Transcoding is the process of converting information from one form of coded representation to another, in this case to ORC. ORC is an open source column-oriented data format that is widely used in the Apache Hadoop ecosystem, and is supported by BigQuery.

Before you begin

Install Mainframe Connector to any mainframe-partitioned dataset you want to use as a procedure library (PROCLIB).

Move data transcoded locally on the mainframe to Google Cloud

To transcode data locally on a mainframe and then move it to BigQuery, you must perform the following tasks:

  1. Read and transcode a dataset on a mainframe, and upload it to Cloud Storage in ORC format. Transcoding is done during the cp operation, where a mainframe extended binary coded decimal interchange code (EBCDIC) dataset is converted to the ORC format in UTF-8 during the copy to a Cloud Storage bucket.
  2. Load the dataset to a BigQuery table.
  3. Execute a SQL query on the BigQuery table.

To perform these tasks, use the following steps:

  1. Create a job to read the dataset on your mainframe and transcode it to ORC format, as follows. Read the data from the INFILE dataset, and the record layout from the COPYBOOK DD. The input dataset must be a queued sequential access method (QSAM) file with fixed or variable record length.

    //STEP01 EXEC BQSH
    //INFILE DD DSN=<HLQ>.DATA.FILENAME,DISP=SHR
    //COPYBOOK DD DISP=SHR,DSN=<HLQ>.COPYBOOK.FILENAME
    //STDIN DD *
    BUCKET=BUCKET_NAME
    gsutil cp --replace gs://$BUCKET/tablename.orc
    /*
    

    Replace the following:

    • BUCKET_NAME: the name of the Cloud Storage bucket to which you want to copy mainframe data.
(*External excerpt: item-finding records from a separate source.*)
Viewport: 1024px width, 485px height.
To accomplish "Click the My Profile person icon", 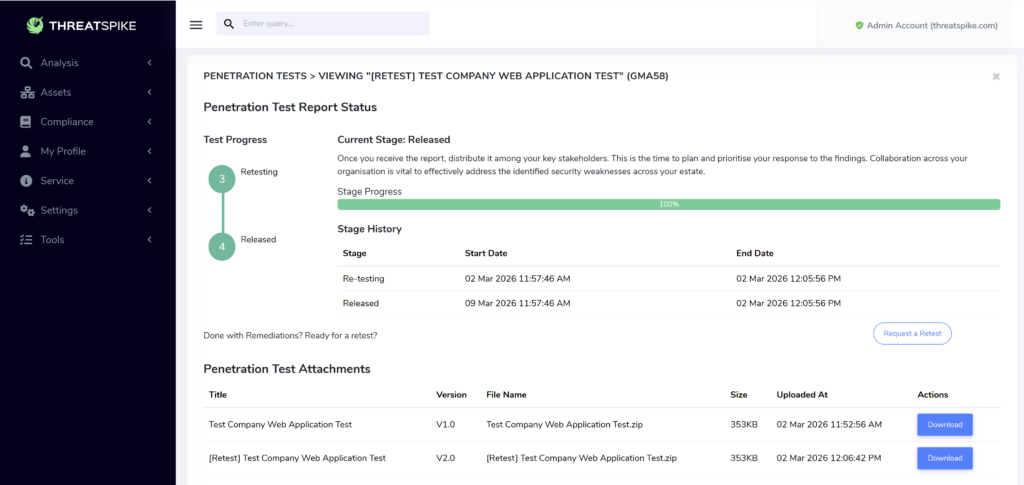I will pos(26,151).
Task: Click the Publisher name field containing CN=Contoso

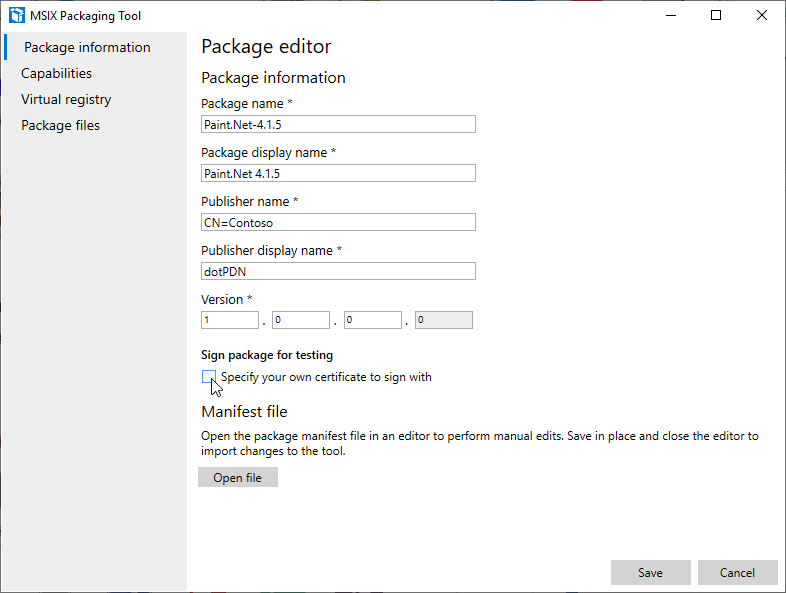Action: pos(338,222)
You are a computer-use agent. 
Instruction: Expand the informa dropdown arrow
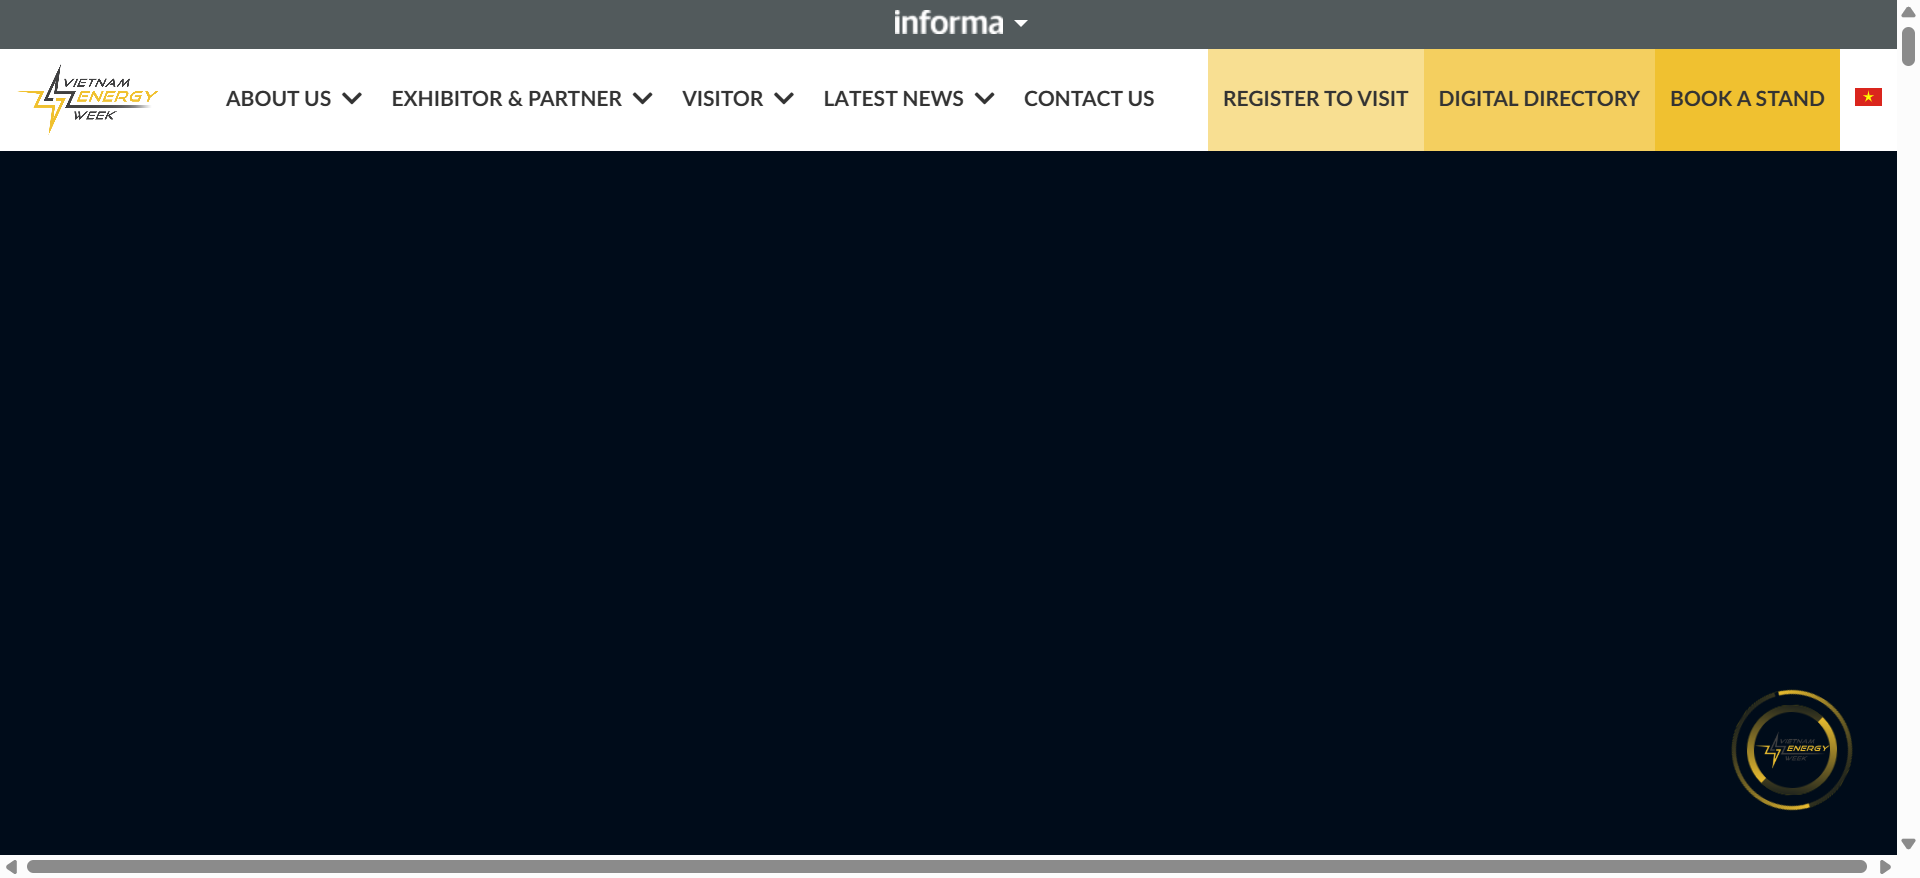pyautogui.click(x=1021, y=24)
    To avoid specifying variables such as project IDs and bucket names in each job control language (JCL) procedure, you can add them in the BQSH PROCLIB and reference them across several JCL procedures as environment variables. This approach also helps give you a seamless transition between production and non-production environments, as environment-specific variables are set in the environment's BQSH PROCLIB. In this example, standard input (STDIN) is provided as in-stream data to the STDIN DD. Alternately, you can provide this input using a data source name (DSN), which makes it easier to manage symbol substitution.

    If you want to log the commands executed during this process, you can enable load statistics.
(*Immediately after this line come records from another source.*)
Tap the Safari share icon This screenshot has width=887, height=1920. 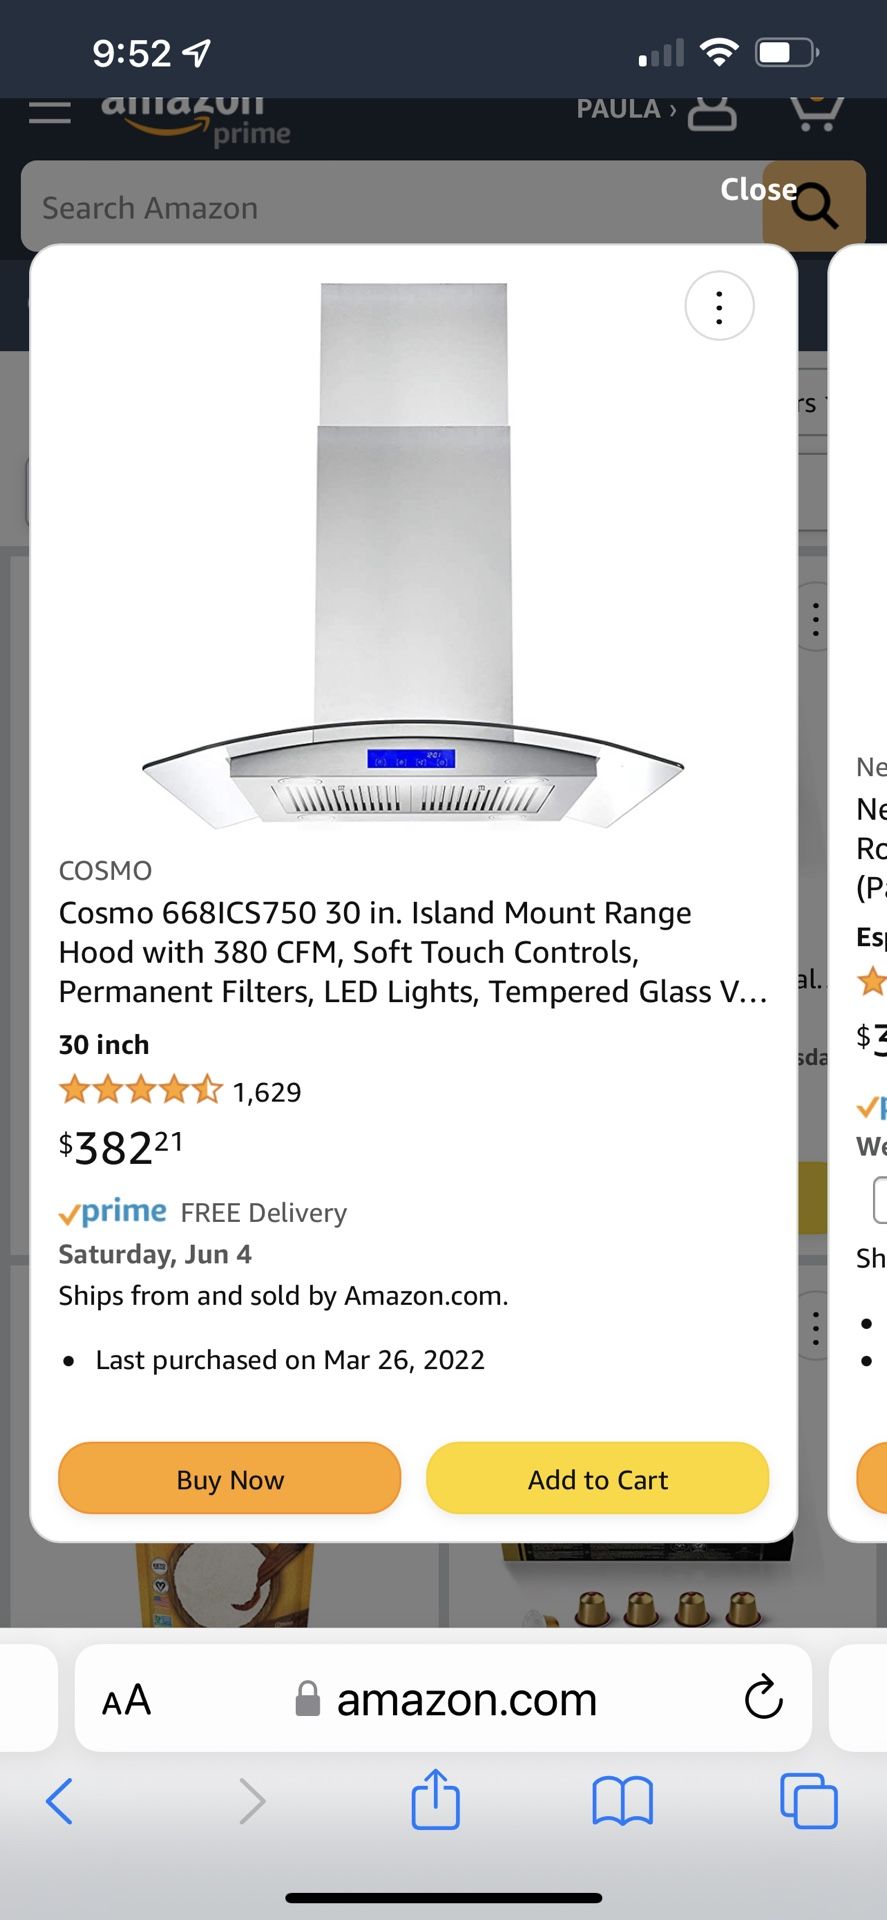[x=435, y=1800]
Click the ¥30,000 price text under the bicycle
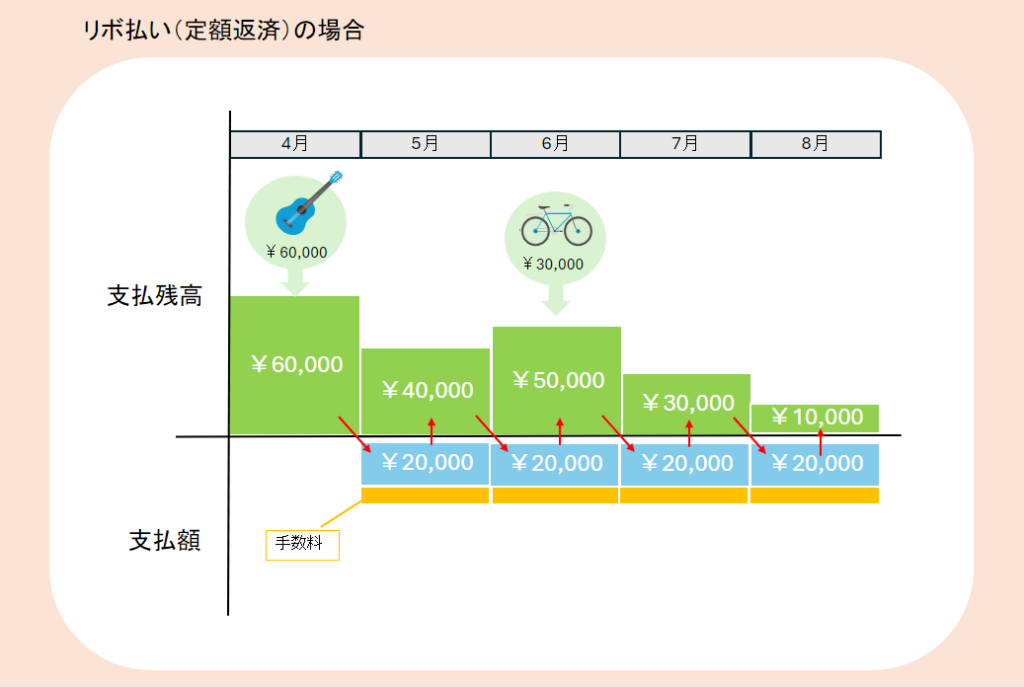 553,264
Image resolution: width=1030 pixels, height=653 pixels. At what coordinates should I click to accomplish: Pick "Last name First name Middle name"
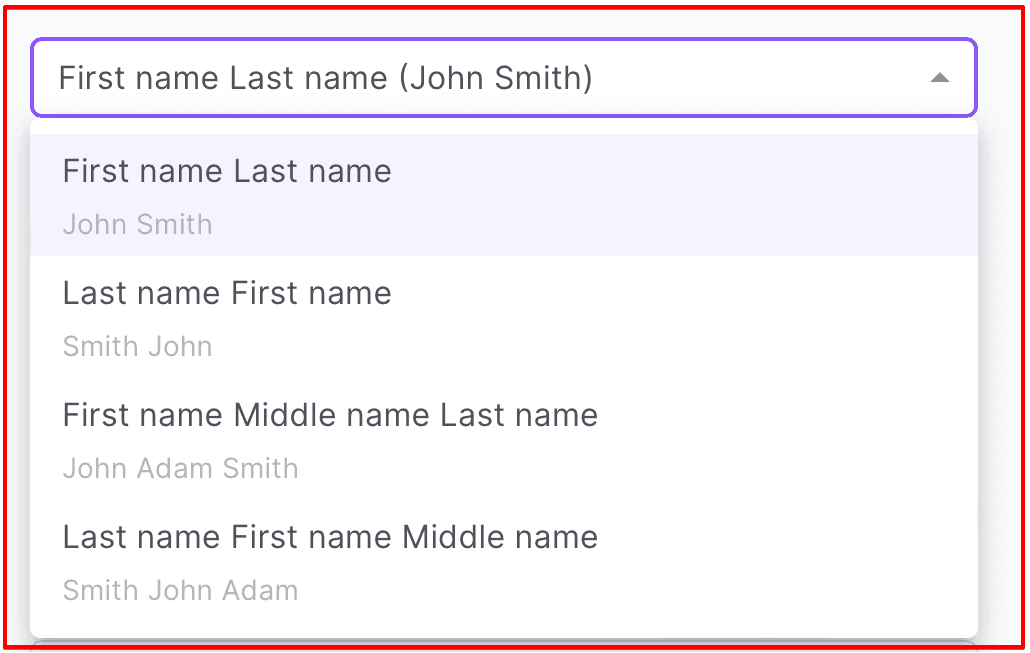pyautogui.click(x=330, y=538)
  2. Create and submit a BigQuery load job that loads ORC file partitions from my_table.orc into MY_DATASET.MY_TABLE, as follows.

    Example JCL
    //STEP02 EXEC BQSH
    //STDIN DD *
    PROJECT=PROJECT_NAME
    bq load --project_id=$PROJECT \
      myproject:DATASET.TABLE \
      gs://bucket/tablename.orc/*
    /*
    

    Replace the following:

    • PROJECT_NAME: the name of the project in which you want to execute the query.
  3. Create and submit a BigQuery query job that executes a SQL read from the QUERY DD file. Typically the query will be a MERGE or SELECT INTO DML statement that results in transformation of a BigQuery table. Note that Mainframe Connector logs in job metrics but doesn't write query results to a file.

    You can query BigQuery in various ways - inline, with a separate dataset using DD, or with a separate dataset using DSN.

    Example JCL
    //STEP03 EXEC BQSH
    //QUERY DD DSN=<HLQ>.QUERY.FILENAME,DISP=SHR
    //STDIN DD *
    PROJECT=PROJECT_NAME
    LOCATION=LOCATION
    bq query --project_id=$PROJECT \
    --location=$LOCATION/*
    /*
    

    Replace the following:

    • PROJECT_NAME: the name of the project in which you want to execute the query.
    • LOCATION: The location for where the query will be executed. We recommended that you execute the query in a location close to the data.